Import memory issues i think ? I can do smaller sets of data...but when I try to do the all of it...

Kia Ora All,
I have been trying to make a large .qza with 1400 PE fastq's. I have managed to do this in batches of 100, however I get bus errors when I try to do more (>150 PE's (i.e. 300 fastq's)

I have tried with and without the temp directory (see script). this was not required for the smaller data sets.
ALTERNATELY :- can I merge a lot of small artifacts ?

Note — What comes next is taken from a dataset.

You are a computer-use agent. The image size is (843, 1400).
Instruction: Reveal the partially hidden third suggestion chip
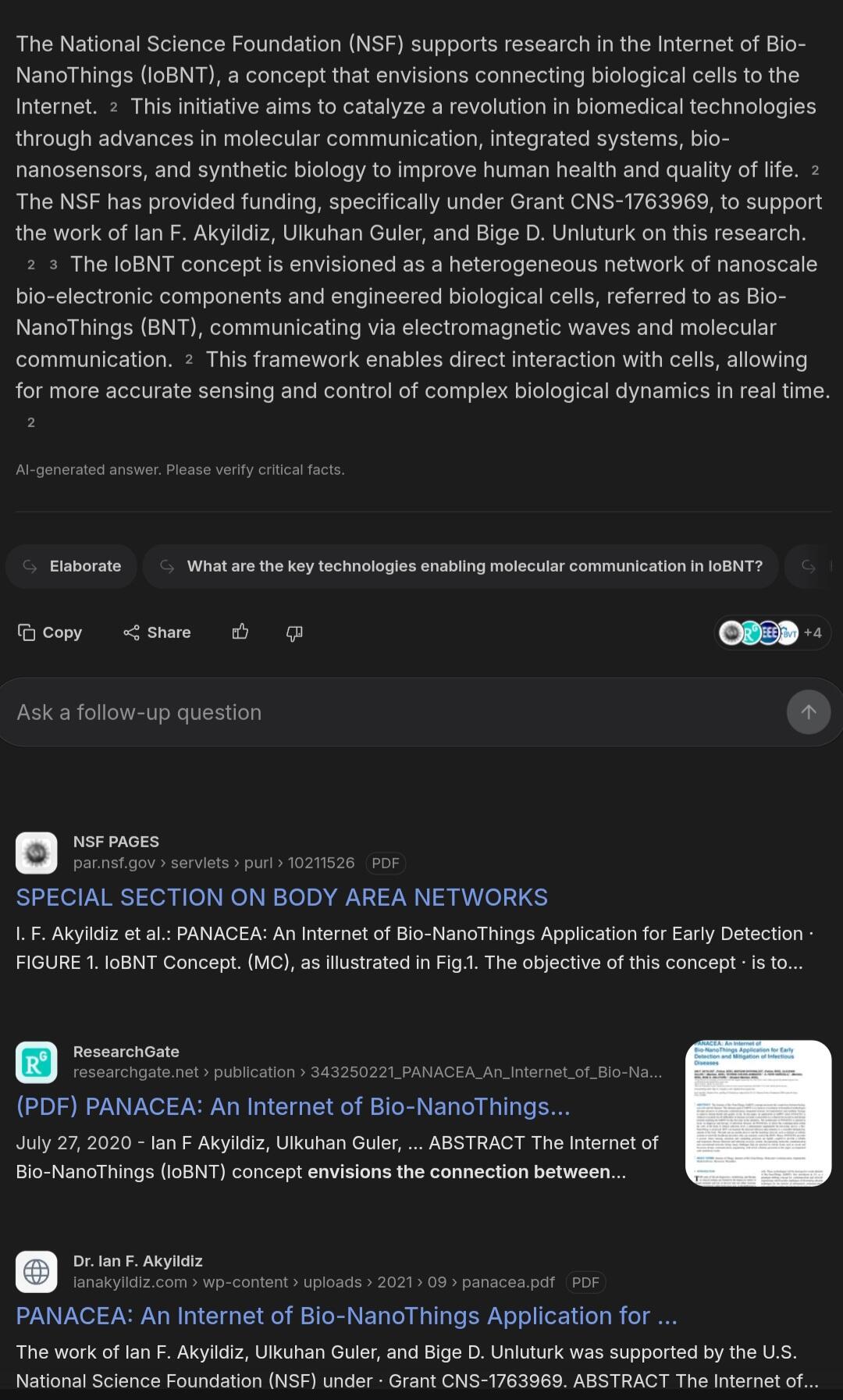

Data = Illumina 250 bp PE fastq's
qiime2 version = QIIME2/2022.2

Errors include....
/var/spool/slurm/job30423207/slurm_script: line 21: 5310 Bus error
qiime tools import
--type 'SampleData[PairedEndSequencesWithQuality]'
--input-path manifest.tsv
--output-path all_eo_1.qza
--input-format PairedEndFastqManifestPhred33V2

the bus error number is random

Job log

Job ID: 30423207
Cluster: mahuika
User/Group: matt.adlam/matt.adlam
State: FAILED (exit code 135)
Nodes: 1
Cores per node: 8
CPU Utilized: 04:34:18
CPU Efficiency: 12.43% of 1-12:46:56 core-walltime
Job Wall-clock time: 04:35:52
Memory Utilized: 220.64 MB
Memory Efficiency: 2.69% of 8.00 GB

Script
GNU nano 2.3.1 File: qiime_import.sl
#!/bin/sh
#!/bin/bash -e
#SBATCH --account massey03345
#SBATCH -J qiime2_import
#SBATCH --time 65:00:00
#SBATCH --mem 16GB
#SBATCH --ntasks 1
#SBATCH --cpus-per-task 8
#SBATCH -e q2_in_2022_09_13.err
#SBATCH -o q2_in_022_09_13.out
#SBATCH --export TMPDIR=/nesi/nobackup/massey03345/tmp_QIIME2
#SBATCH --export TMPDIR

module purge
module load QIIME2/2022.2

qiime tools import
--type 'SampleData[PairedEndSequencesWithQuality]'
--input-path manifest.tsv
--output-path all_eo_2022_09_13.qza
--input-format PairedEndFastqManifestPhred33V2
--verbose

Hi @madlam,

That's honestly a new error for me, exit 135 usually means SIGBUS an unusual relative of SIGSEGV (segmentation fault). As far as I can tell, that's indeed what happened.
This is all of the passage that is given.